А сапог где?
Там, я махнула рукой в сторону леса. Было слегка стыдно. Вечно от меня одни лишь неприятности и никакой пользы. Я потом поищу. По свету!
Тетка вздохнула и сказала:
Мойся иди.
Мылась я в летнем душе, чтоб не разбудить Васятку, который во сне гляделся мирным и совершенно безобидным. Ага а помывшись, я получила крынку еще теплого молока и краюху вчерашней булки, щедро намазанную летним медом.
Дядька Свят заходил? уточнила я.
Тетка кивнула.
Чего замуж не пойдешь?
Нет, прежде я бы не рискнула задать такого вот провокационного вопроса, но город меня и вправду изменил, избавив от некоторой дури, но добавив наглости.
Тетка не ответила, лишь плечами пожала.
А и вправду, не мое это дело. Я заползала под одеяло с чувством выполненного долга и твердым намерением утраченный сапог добыть. Но стоило закрыть глаза, и я провалилась в сон. В теткином доме всегда спалось легко, то ли в заговоренных подушках дело, то ли в самом этом ощущении полной безопасности.
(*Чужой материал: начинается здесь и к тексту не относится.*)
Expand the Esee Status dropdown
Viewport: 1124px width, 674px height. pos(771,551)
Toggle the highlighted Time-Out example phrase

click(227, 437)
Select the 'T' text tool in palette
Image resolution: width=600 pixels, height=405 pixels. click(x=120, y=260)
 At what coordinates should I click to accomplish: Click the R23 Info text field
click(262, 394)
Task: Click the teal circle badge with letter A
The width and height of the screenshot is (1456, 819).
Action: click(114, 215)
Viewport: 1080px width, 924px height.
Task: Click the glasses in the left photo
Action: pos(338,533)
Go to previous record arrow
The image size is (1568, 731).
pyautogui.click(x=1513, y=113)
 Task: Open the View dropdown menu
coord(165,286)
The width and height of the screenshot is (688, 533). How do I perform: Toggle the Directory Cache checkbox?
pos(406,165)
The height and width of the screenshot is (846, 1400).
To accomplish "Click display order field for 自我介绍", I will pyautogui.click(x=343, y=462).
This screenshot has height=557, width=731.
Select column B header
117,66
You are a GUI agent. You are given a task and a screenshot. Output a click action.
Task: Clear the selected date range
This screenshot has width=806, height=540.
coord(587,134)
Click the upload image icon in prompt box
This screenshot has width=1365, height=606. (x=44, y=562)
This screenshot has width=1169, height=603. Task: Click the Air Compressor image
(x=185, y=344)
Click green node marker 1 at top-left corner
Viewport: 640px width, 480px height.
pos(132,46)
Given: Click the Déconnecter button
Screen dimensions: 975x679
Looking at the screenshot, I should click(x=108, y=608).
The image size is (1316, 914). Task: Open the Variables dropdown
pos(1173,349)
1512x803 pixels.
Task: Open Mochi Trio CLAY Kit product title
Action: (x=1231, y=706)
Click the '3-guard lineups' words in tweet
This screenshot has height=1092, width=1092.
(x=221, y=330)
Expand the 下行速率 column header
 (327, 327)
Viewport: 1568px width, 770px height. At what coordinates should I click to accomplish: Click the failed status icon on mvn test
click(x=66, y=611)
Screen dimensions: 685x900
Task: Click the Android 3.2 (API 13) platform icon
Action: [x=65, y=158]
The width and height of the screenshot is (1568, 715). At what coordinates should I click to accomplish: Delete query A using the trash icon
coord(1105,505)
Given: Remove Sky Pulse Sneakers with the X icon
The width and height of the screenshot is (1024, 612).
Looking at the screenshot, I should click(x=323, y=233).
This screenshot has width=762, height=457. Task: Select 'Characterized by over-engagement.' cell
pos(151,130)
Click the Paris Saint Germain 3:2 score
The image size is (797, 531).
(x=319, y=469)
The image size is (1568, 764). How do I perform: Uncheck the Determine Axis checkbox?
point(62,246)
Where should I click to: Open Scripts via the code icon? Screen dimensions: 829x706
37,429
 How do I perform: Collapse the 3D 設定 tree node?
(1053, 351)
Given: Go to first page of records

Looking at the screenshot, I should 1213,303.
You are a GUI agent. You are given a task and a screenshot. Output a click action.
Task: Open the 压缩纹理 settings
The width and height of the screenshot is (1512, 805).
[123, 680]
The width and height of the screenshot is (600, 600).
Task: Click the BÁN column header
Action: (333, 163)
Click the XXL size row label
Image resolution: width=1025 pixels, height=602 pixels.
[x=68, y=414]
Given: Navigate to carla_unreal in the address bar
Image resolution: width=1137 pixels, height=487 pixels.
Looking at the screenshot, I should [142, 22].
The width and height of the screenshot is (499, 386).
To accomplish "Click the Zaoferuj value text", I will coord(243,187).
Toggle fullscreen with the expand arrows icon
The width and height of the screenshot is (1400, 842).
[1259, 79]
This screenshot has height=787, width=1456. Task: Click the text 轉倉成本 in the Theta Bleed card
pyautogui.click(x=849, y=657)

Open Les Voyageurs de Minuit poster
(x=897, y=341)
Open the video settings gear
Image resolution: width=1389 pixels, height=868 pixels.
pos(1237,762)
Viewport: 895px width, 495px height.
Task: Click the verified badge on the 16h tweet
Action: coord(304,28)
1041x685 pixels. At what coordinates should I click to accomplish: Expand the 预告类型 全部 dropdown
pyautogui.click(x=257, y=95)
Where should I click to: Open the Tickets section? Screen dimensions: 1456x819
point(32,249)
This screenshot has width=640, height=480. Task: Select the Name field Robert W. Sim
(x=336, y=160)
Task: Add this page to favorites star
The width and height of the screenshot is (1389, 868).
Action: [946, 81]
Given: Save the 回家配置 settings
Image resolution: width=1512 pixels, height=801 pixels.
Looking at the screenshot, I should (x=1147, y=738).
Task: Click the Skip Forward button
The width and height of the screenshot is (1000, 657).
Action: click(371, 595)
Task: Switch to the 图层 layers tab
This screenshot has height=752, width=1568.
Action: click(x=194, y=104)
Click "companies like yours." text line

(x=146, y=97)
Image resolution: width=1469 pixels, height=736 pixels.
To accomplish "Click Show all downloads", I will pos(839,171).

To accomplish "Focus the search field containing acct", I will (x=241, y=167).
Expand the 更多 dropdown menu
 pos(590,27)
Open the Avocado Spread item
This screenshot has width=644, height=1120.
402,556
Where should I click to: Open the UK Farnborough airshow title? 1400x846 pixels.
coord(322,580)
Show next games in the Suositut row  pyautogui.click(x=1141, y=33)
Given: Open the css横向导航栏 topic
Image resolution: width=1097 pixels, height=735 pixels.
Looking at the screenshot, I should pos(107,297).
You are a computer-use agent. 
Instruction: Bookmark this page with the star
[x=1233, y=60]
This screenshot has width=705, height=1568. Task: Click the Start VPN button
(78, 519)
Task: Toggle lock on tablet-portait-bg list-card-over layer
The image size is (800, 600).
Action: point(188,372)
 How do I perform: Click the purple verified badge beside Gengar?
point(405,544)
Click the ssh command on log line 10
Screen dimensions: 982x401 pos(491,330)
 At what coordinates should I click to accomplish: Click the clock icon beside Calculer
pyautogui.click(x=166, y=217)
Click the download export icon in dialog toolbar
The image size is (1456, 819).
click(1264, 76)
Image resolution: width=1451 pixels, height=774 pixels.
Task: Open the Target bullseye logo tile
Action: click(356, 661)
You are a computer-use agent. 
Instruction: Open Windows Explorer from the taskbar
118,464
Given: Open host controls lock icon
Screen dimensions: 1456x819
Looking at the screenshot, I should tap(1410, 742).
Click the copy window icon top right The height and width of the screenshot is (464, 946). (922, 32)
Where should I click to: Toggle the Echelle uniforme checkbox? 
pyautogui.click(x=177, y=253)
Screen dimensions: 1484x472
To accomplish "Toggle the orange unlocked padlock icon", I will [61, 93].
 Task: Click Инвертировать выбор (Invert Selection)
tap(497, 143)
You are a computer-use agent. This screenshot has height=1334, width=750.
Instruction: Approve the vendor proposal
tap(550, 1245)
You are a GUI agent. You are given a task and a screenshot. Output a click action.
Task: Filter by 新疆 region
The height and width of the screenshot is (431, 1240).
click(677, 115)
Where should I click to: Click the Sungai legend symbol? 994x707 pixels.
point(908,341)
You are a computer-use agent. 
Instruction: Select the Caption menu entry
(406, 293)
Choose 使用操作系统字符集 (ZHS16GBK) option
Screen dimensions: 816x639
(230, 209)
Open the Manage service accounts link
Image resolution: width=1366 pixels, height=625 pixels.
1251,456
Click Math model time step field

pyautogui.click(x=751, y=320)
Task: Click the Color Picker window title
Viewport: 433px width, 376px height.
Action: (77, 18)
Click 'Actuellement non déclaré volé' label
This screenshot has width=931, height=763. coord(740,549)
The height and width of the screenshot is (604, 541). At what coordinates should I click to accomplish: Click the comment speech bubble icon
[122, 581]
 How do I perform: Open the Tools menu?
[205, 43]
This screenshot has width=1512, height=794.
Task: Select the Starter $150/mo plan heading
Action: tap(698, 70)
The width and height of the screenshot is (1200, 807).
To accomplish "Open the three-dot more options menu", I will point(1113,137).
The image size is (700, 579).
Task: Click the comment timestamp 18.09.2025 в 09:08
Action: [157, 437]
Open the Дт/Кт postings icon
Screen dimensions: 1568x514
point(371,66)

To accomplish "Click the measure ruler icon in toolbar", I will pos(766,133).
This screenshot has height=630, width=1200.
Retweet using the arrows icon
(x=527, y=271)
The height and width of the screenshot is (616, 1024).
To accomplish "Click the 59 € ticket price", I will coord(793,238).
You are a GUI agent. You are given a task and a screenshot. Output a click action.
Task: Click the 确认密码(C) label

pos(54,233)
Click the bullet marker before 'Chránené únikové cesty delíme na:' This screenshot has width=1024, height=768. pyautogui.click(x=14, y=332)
В запахах ли, пронизывавших избу, в мало ли в чем.
Не важно.
Главное, что спалось здесь легко. Пока Васятка не разбудил, пощекотав мне нос колоском.
Марусь, а Марусь спишь? шепотом поинтересовался он, когда я натянула одеяло повыше, силясь укрыться от щекотухи.
Сплю, отозвалась я.
Не спишь, Васятка подвинулся поближе.
Сплю!
Не спишь, а то не говорила бы. Кто говорит, когда спит?
Я во сне, я уже поняла, что отделаться от братца не выйдет. И раз он тут, стало быть, тетка куда-то пошла. Куда? Да мало ли, какие дела у ведьмы случиться могут. Главное, будь она в хате, не позволила бы Васятке бесчинствовать.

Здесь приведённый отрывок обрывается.